Compreender essa dinâmica, permite que o jurista passe a ser capaz de entender os limites e potencialidades dessa tecnologia, bem como explorar novas formas de lidar com ela.

3) Modelos de IA e aplicações baseadas em IA são coisas distintas

Outro equívoco cometido pelos juristas se trata da confusão conceitual entre o que é um modelo de IA e o que é uma aplicação que se usa de IA para oferecer alguma utilidade.

Para esclarecer essa questão, é necessário entender que uma aplicação de IA é a interface ou sistema que um usuário acessa e utiliza, enquanto o modelo de IA é o “motor” por trás dessa aplicação – o algoritmo treinado que realmente processa os dados e gera as respostas.

Por exemplo, o ChatGPT é uma aplicação que se comunica com os usuários de forma conversacional. No entanto, o que realmente alimenta essa interface é um modelo de IA chamado GPT, que foi treinado com um vasto volume de textos para gerar respostas textuais em linguagem natural.
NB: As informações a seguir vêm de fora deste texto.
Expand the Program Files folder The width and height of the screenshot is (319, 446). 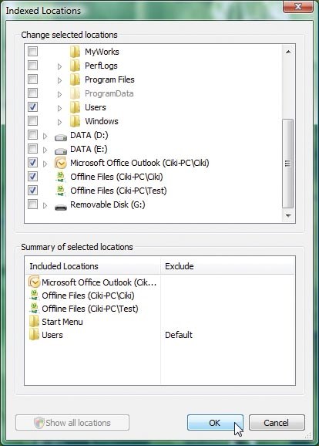coord(59,80)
A aplicação é o que vemos e usamos, mas o modelo é o que realmente realiza as tarefas complexas por trás das cenas[5].

Compreender essas distinções é especialmente importante para os gestores jurídicos que, por vezes, terão que tomar a escolha pela compra de uma aplicação “X” ou “Y” que pode levar a diferenças de gastos de milhões de reais e que, sem essa perspectiva, podem ser levados a tomar decisões muito ruins baseadas em aspectos errôneos.

Conclusão

Este texto buscou esclarecer algumas dúvidas recorrentes sobre inteligência artificial. Necessário, porém, ressaltar que este conhecimento básico representa apenas o primeiro passo na jornada de integração dessa tecnologia no campo jurídico.
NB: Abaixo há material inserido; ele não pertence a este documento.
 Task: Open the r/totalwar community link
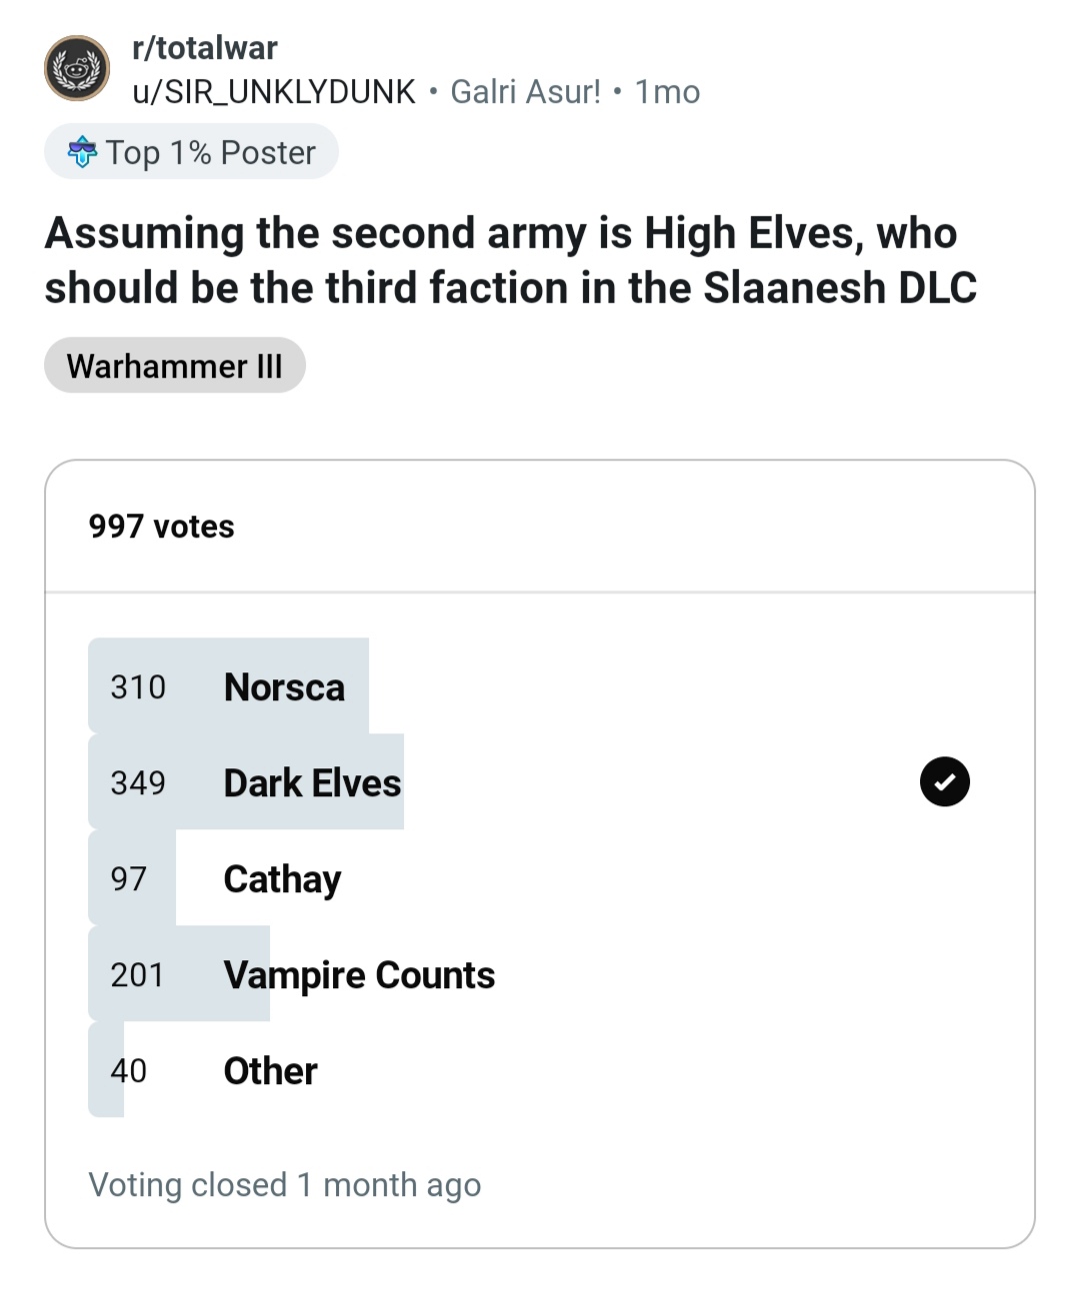204,48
Para que os profissionais do Direito possam efetivamente aproveitar as oportunidades e enfrentar os desafios impostos pela IA, é fundamental um entendimento mais profundo sobre questões que extrapolem discussões superficiais sobre transparência, qualidade dos dados e governança e efetivamente avancem em direção a conteúdos técnicos que envolvam a própria forma como modelos de IA são criados.
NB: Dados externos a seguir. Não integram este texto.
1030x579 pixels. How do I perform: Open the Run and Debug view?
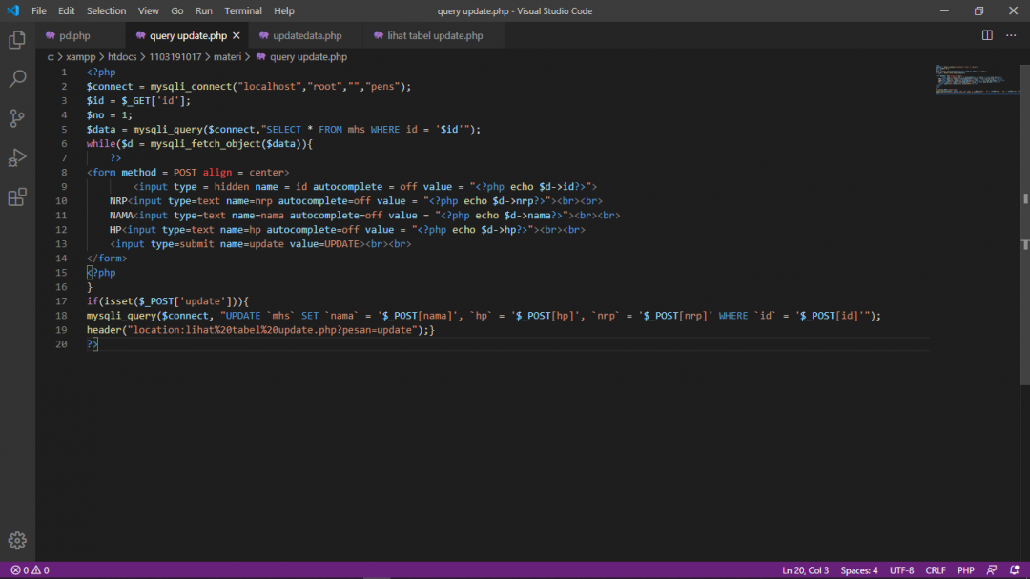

Espera-se que, com uma base sólida e a continuidade do aprendizado, os juristas possam se preparar de forma adequada para navegar neste novo cenário tecnológico, contribuindo para um ambiente jurídico mais inovador e eficiente.


CONSELHO NACIONAL DE JUSTIÇA (CNJ). Resolução nº 332, de 21 de agosto de 2020. Dispõe sobre a ética, a transparência e a governança na produção e no uso de inteligência artificial no Poder Judiciário. Disponível em: https://atos.cnj.jus.br/atos/detalhar/3429.

Open AI. GPT-4 Technical Report. 2023. Disponível em: https://arxiv.org/abs/2303.08774. Acesso em: 23 out. 2024

LUDERMIR, Teresa Bernarda. Inteligência Artificial e Aprendizado de Máquina: estado atual e tendências. Estudos Avançados, [S.L.], v. 35, n. 101, p. 85-94, abr. 2021. FapUNIFESP (SciELO). http://dx.doi.org/10.1590/s0103-4014.2021.35101.007.

ROCHA, Igor Moraes. Web crawlers, web scrapers e a sua importância para o Direito. Consultor Jurídico, São Paulo, 18 set. 2022. p. 1–1.

ROCHA, Igor Moraes. Quem tem medo do robô mau?: protocolos ‘robot.txt’ e a justiça digital. Consultor Jurídico, São Paulo, 01 jan. 2023. p. 1–1.

[1] ROCHA, Igor Moraes. Web crawlers, web scrapers e a sua importância para o Direito. Consultor Jurídico, São Paulo, 18 set. 2022. p. 1–1.

[2] ROCHA, Igor Moraes. Quem tem medo do robô mau?: protocolos ‘robot.txt’ e a justiça digital. Consultor Jurídico, São Paulo, 01 jan. 2023. p. 1–1.

[3] Importante ressaltar que essa não é a única abordagem de aprendizado de máquina possível, existindo uma infinidade de outras como, por exemplo, o aprendizado não supervisionado e o fracamente supervisionado.

[4] LUDERMIR, Teresa Bernarda. Inteligência Artificial e Aprendizado de Máquina: estado atual e tendências. Estudos Avançados, [S.L.], v. 35, n. 101, p. 85-94, abr. 2021. FapUNIFESP (SciELO). http://dx.doi.org/10.1590/s0103-4014.2021.35101.007.

[5] Assim como em um carro, onde o motor é o que realmente movimenta o veículo, mas o que o motorista vê e utiliza é o painel de controle e o volante, na IA, o modelo é o motor que realiza o trabalho complexo, enquanto a aplicação é a interface acessível para o usuário.